During a speech in Colombia, he told victims of the country's bloody 50-year civil war that he could sympathise with their "anguish" at losing loved ones.
The Prince of Wales was extremely close to the former Viceroy of India, who died in a bombing by the Provisional IRA in August 1979.
The group planted a bomb in his boat during a family fishing trip off Co Sligo.
At Bogota's Peace and Reconciliation Exhibition and Ceremony, he said: "I suspect that many of you will probably not know that my own much-loved great uncle, Lord Mountbatten, and members of his family including one of my godsons were murdered in Northern Ireland just over 30 years ago.
"So I feel I do understand something of the bewildering and soul-destroying anguish that so many of you have had to endure."
Charles referred to the peace process, saying: "Of course, as we have learnt in the UK from the Northern Ireland peace process and the Good Friday Agreement building conditions for peace takes time - and there are pitfalls along the way."
He added: "As one who has himself experienced the intense despair caused by the consequences of violence, it is my fervent hope that Colombians might find the strength to continue cultivating a commitment to peace and reconciliation in their own hearts."

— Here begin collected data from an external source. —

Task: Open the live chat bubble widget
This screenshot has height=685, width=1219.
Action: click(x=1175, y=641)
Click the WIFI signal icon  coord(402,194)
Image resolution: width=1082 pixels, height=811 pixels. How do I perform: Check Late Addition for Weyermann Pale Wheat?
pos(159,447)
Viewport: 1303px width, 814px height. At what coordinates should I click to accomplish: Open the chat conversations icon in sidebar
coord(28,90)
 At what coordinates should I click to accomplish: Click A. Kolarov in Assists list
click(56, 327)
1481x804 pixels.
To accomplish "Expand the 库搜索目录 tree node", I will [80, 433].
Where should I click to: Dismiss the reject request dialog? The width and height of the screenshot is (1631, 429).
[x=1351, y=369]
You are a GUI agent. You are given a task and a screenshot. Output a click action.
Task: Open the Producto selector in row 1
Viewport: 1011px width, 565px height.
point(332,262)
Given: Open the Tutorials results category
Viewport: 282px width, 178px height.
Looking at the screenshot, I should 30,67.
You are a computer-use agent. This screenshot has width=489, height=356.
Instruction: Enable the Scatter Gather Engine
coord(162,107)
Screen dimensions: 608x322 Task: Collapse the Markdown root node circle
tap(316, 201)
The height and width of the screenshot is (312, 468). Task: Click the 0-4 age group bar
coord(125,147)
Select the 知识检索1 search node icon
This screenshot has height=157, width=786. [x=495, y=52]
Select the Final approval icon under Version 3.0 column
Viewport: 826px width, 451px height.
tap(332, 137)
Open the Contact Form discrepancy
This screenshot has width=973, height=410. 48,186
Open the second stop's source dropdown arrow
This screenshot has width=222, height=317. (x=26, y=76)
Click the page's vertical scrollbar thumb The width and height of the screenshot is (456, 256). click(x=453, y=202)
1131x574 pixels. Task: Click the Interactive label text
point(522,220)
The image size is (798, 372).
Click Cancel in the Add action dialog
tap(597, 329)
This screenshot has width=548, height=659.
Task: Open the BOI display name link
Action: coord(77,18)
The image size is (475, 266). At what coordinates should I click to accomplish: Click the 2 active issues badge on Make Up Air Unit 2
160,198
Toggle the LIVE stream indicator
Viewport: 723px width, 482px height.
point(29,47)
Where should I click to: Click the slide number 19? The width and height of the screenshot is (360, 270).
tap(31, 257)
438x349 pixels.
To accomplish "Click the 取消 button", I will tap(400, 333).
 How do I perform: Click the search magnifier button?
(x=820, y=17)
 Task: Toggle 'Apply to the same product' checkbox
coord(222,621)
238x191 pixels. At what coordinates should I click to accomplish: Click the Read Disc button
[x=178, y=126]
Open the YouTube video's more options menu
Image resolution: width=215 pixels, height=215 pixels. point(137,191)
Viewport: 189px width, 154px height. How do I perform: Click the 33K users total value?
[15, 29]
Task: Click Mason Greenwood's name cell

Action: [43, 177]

Thomas McMahon, an experienced IRA bomb-maker, was convicted of the murders.
He was released from jail under the Good Friday Agreement after serving 18 years in jail.
Charles is currently on a four-day tour of Colombia with his wife, the Duchess of Cornwall, which ends today.
Colombia is fighting one of the world's longest-running civil wars, which is thought to have claimed up to 250,000 lives.